Nutrient Comparison: Boiled Succotash VS Hubbard Winter Squash per 14 oz
Compare the macro and micronutrient content in 14 oz of Boiled Succotash versus 14 oz of Hubbard Winter Squash to make informed dietary choices. Explore their nutritional differences and benefits.
Lets compare vitamin content per 14 ounces of Boiled Succotash vs Hubbard Winter Squash:
- 14 ounces of Boiled Succotash have 2.4 times more Vitamin B1, 2.4 times more Vitamin B2, 2.7 times more Vitamin B3, 1.4 times more Vitamin B5 and 2.1 times more Vitamin B9 than Hubbard Winter Squash.
- While 14 oz of Raw Hubbard Winter Squash contain 4.5 times more Vitamin A, 1.3 times more Vitamin B6 and 1.3 times more Vitamin C than Boiled and Drained Succotash.

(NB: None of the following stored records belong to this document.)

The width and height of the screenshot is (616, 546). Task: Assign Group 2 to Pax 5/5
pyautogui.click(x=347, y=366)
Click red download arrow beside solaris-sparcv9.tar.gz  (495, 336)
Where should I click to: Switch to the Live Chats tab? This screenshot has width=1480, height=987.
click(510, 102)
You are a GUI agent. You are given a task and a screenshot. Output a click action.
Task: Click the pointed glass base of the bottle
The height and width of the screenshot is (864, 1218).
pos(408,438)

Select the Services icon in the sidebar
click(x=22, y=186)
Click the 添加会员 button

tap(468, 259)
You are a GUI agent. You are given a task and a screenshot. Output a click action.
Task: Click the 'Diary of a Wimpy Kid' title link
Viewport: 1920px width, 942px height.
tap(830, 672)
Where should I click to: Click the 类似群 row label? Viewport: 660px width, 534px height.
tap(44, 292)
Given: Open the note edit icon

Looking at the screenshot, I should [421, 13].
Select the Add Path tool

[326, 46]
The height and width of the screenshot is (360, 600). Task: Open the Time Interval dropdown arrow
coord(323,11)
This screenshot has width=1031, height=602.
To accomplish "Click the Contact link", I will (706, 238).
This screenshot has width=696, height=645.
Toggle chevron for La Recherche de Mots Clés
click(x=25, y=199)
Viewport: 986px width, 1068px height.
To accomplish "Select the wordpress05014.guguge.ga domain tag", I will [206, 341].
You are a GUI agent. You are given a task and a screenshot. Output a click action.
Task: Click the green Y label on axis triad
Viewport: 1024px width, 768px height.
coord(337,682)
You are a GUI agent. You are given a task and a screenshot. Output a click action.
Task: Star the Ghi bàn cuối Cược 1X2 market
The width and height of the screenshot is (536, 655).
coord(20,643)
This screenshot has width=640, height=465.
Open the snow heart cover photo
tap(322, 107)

- 14 ounces of Boiled Succotash have insufficient amounts of Vitamin A
- Both Boiled and Drained Succotash as well as Raw Hubbard Winter Squash have insufficient amounts of Vitamin B12 and Vitamin D in 14 ounces.
Comparing minerals per 14 ounces for Boiled Succotash vs Hubbard Winter Squash:
- 14 ounces of Boiled Succotash have 2.8 times more Copper, 3.8 times more Iron, 2.8 times more Magnesium, 4.3 times more Manganese, 5.6 times more Phosphorus, 1.3 times more Potassium and 4.8 times more Zinc than Hubbard Winter Squash.
- While 14 oz of Raw Hubbard Winter Squash contain 1.3 times more Water than Boiled and Drained Succotash.
- 14 ounces of Hubbard Winter Squash lack sufficient amounts of Zinc
- Both Boiled and Drained Succotash as well as Raw Hubbard Winter Squash lack sufficient amounts of Calcium and Selenium in 14 ounces.
Comparison of macro-nutrients per 14 ounces:
- 14 ounces of Boiled Succotash have 2.9 times more Energy, 2.8 times more Carbohydrate and 2.5 times more Protein than Hubbard Winter Squash.
- While 14 oz of Raw Hubbard Winter Squash contain 2.2 times more Omega 3 than Boiled and Drained Succotash.
- Both Boiled Succotash and Hubbard Winter Squash offer comparable quantities of Fiber per 14 ounces.
- 14 ounces of Hubbard Winter Squash provide inadequate amounts of Energy
- Both Boiled and Drained Succotash as well as Raw Hubbard Winter Squash provide inadequate amounts of Omega 6 in 14 ounces.